Prediction Markets: A Unique Challenge for Native Nations
For tribal entities, sports contracts epitomize a growing array of threats. Recent legislative efforts, such as the IGA’s opposition to sweepstakes sites, highlight escalating tensions. In California, tribal groups initiated legal action against card rooms, while other states—like New York and Oklahoma—face strained compact negotiations.
Prediction markets, particularly those involving sports contracts, pose a unique and pervasive challenge. Their national scope threatens treasured tribal gambling markets in states such as California, Minnesota, Oklahoma, and Florida.
“The discussions at the CFTC signify an unprecedented risk,” stated tribal gaming lawyer Scott Crowell during the Western Indian Gaming Conference on February 27. “It represents a federal endorsement of these markets, making it difficult for tribes to contest predatory practices elsewhere.”
Noticeable Absence of Industry Perspectives
The overwhelming majority of tribal submissions was notable, yet the limited response from the broader industry raised eyebrows.
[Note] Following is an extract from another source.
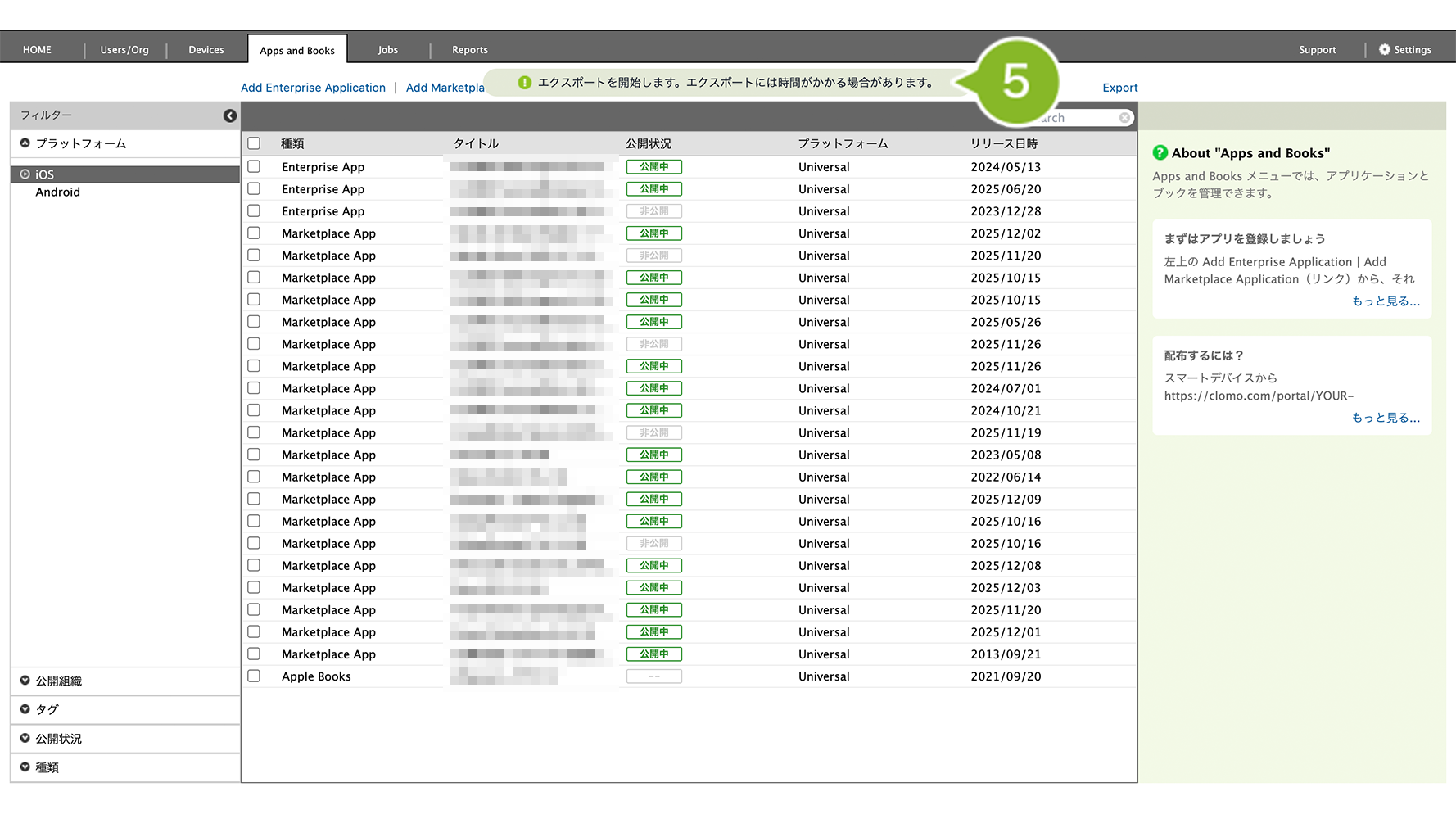Expand the タグ filter section
1456x819 pixels.
coord(25,709)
This absence could suggest a tactical approach, with members potentially aligning behind the American Gaming Association’s (AGA) lead.
Within its submission, the AGA expressed interest in contributing to the upcoming discussion, emphasizing that sports event contracts are fraught with public policy challenges. The AGA articulated concerns regarding the federal proliferation of these markets, stating:
“While the AGA has not opposed non-sports related contracts, we urge caution regarding the recent self-certification of what essentially are sports betting futures that are accessible to consumers nationwide.”
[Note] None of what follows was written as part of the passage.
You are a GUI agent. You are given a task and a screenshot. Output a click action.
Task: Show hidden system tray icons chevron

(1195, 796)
Conversely, there may be a strategic evaluation of potential market opportunities. Should prediction markets remain viable, current operators may explore launching similar products. DraftKings, for instance, has been actively investigating innovative options, including its recent Sportsbook + subscription service aimed at enhancing parlay betting in New York.
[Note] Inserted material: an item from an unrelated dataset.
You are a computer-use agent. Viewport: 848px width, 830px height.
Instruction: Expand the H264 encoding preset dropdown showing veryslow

During a fourth-quarter earnings call on February 14, DraftKings CEO Jason Robins adopted a neutral tone regarding prediction markets, noting, “I don’t see these markets as a threat; instead, they expand the overall market for consumers interested in such products, and that is beneficial.”
CFG Submission: A Distinct Voice in the Discussion
One of the more prominent submissions came from the Campaign for Fairer Gambling (CFG), a group founded by industry veteran Derek Webb in 2012. With a focus on responsible gaming and harm reduction, CFG has recently redirected its efforts toward the U.S. market after a four-year hiatus.
In its comments, CFG appeared to advocate for prediction markets, arguing for their legitimacy in contrast to concerns about the regulated gambling industry. The submission stated:
“If markets related to politics and cultural events are permissible, there is no justifiable argument against the validity of sports event markets.”
The CFG has raised issues regarding legal sportsbooks’ practices, including bet limits that deter participation. It argued that prediction markets “should encourage inclusivity” with potentially more accurate pricing than state-regulated options. The CFG anticipates that such markets would not facilitate prop bets or in-play wagers tied to integrity issues prevalent in current sports betting models.
“CFG advocates that gambling should be permitted, but not aggressively promoted,” the group remarked. “While we express caution toward expanded state online gambling due to social repercussions, we recognize prediction markets as unique and do not share those same concerns.”
The CFG has chosen not to provide further comments beyond its formal submission.